The fluorination of molybdenum dioxydichloride, MoO2Cl 2, by either anhydrous hydrogen fluoride at elevated temperatures and pressures, or by xenon difluoride at low temperature produces a pale purple glass. This has been characterized, by infrared and 19 F n.m.r. spectroscopy, mass spectrometry and analytical data, as molybdenum dioxydifluoride, MoO2F2. In the reactions of MoO 2Cl2 with XeF2 evidence for the existence of MoO 2ClF has also been obtained. The controlled hydrolysis of tungsten oxytetrafluoride, WOF4, produces an extremely unstable solid which has been identified as tungsten dioxydifluoride, WO2F2, although definitive characterization has not been possible. The reactions of MoO2F 2 and the suspected WO2F2 with XeF2 do not produce the adducts XeF2.MoO2F2 or XeF2.WO2F2. Instead the oxytetra-fluorides are formed and these react with excess XeF2 to form the adducts XeF2.MoOF4 and XeF2.WOF4. Tungsten thiotetrafluoride, WSF4, and molybdenum thiotetrafluoride, MoSF 4, have been prepared for the first time. Both compounds were formed in reactions between antimony trisulphide, Sb2S3, and the appropriate hexafluoride at ~300. The compounds were characterized by infrared and 19F n.m.r. spectroscopy, and mass spectrometry.
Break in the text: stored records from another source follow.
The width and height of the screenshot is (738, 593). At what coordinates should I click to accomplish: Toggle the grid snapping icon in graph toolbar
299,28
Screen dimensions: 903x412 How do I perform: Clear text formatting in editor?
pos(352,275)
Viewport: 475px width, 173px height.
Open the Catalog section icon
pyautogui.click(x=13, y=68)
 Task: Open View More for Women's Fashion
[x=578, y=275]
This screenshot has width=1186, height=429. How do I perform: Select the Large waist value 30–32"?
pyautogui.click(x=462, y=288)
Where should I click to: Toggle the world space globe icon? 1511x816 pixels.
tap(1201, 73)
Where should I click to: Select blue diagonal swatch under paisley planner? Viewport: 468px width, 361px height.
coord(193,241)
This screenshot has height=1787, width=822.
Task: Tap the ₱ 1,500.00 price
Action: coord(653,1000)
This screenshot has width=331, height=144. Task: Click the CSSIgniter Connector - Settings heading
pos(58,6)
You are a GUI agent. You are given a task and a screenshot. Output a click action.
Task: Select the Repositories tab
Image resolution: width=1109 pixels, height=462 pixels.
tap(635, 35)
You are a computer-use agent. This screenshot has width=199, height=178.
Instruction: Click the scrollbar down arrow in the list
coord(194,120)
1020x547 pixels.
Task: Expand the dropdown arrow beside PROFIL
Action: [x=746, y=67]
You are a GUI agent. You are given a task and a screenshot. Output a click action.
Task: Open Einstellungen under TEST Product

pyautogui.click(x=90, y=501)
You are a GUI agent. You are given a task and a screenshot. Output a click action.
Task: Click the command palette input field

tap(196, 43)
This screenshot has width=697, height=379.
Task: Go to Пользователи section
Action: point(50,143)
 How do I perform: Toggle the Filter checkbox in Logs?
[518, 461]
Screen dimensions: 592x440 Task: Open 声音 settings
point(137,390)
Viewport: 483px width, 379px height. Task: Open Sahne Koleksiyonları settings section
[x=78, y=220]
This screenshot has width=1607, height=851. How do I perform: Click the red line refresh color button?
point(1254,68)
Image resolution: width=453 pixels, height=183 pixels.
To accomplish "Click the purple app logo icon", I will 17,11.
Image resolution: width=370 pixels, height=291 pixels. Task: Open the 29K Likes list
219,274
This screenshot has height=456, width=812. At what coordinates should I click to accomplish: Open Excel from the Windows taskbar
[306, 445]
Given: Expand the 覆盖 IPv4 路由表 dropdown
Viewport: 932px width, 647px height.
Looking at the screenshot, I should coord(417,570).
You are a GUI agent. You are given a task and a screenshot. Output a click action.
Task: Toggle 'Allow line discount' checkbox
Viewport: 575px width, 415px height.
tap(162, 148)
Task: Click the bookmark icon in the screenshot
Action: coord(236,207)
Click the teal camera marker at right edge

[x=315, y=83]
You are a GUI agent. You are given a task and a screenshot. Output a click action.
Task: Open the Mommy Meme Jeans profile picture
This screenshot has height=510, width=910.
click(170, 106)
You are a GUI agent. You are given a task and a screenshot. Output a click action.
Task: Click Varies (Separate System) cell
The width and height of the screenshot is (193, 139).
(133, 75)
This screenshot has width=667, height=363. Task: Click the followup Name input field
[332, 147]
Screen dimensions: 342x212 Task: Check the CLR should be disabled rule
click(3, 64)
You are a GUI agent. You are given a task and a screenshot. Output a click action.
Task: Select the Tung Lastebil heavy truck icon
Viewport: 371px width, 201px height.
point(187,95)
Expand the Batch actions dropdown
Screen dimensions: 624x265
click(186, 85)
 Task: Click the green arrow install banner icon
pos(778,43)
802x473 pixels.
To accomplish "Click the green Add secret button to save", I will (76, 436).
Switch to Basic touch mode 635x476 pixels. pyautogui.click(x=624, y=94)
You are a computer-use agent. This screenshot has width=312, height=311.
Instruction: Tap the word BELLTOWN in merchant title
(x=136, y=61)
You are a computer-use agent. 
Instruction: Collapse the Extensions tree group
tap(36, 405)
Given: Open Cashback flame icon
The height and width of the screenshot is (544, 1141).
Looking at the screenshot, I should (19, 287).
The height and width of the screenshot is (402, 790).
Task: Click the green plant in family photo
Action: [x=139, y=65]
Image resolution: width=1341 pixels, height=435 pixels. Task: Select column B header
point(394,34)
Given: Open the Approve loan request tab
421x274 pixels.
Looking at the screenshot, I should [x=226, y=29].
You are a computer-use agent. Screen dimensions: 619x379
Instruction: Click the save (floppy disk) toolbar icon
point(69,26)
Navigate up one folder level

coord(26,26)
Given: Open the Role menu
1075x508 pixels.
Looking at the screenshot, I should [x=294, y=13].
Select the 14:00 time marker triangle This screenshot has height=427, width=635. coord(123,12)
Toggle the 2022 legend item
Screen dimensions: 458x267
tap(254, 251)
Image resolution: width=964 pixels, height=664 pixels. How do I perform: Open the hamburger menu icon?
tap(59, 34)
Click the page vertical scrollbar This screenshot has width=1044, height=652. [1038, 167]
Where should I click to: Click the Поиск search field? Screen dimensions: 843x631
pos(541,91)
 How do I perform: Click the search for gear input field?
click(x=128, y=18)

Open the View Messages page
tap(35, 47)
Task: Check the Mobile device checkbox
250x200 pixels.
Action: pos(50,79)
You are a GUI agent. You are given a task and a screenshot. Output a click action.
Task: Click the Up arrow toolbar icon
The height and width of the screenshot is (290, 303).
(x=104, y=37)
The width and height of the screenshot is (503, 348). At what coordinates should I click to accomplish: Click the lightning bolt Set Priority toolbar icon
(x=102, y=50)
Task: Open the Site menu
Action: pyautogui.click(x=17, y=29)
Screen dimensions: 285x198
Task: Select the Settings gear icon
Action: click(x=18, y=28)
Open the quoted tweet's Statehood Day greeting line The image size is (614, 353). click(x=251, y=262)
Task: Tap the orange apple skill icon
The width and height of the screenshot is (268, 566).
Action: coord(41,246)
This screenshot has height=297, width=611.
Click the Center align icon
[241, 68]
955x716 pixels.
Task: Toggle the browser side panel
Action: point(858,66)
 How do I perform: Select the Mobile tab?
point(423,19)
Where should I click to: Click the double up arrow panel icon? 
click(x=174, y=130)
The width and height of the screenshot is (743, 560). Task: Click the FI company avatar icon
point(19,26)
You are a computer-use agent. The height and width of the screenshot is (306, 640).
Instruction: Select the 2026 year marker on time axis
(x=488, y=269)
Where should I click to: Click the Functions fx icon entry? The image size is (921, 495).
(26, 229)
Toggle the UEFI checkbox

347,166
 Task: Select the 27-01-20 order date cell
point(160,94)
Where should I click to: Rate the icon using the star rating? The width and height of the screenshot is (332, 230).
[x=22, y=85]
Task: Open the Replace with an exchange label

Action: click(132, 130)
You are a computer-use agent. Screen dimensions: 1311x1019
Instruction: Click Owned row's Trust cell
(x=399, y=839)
They are polymeric in the solid state, presumably being tetrameric like WOF 4. The reaction of tungsten thiotetrachloride, WSCl4, with XeF 2 also forms WSF4. The anions WSF5-, W2S2F9- and the series WSF 5-n Cln-, produced by the action of anhydrous HF on WSCl4, have been identified by 19F n.m.r. spectroscopy. The first transition-metal selenofluoride, WSeF4, has been prepared by heating Sb2Se3 and WF6 to 350 for 48 hrs. Mass spectrometry infrared and 19Fn.m,r, spectroscopy and analytical data were used to identify the product.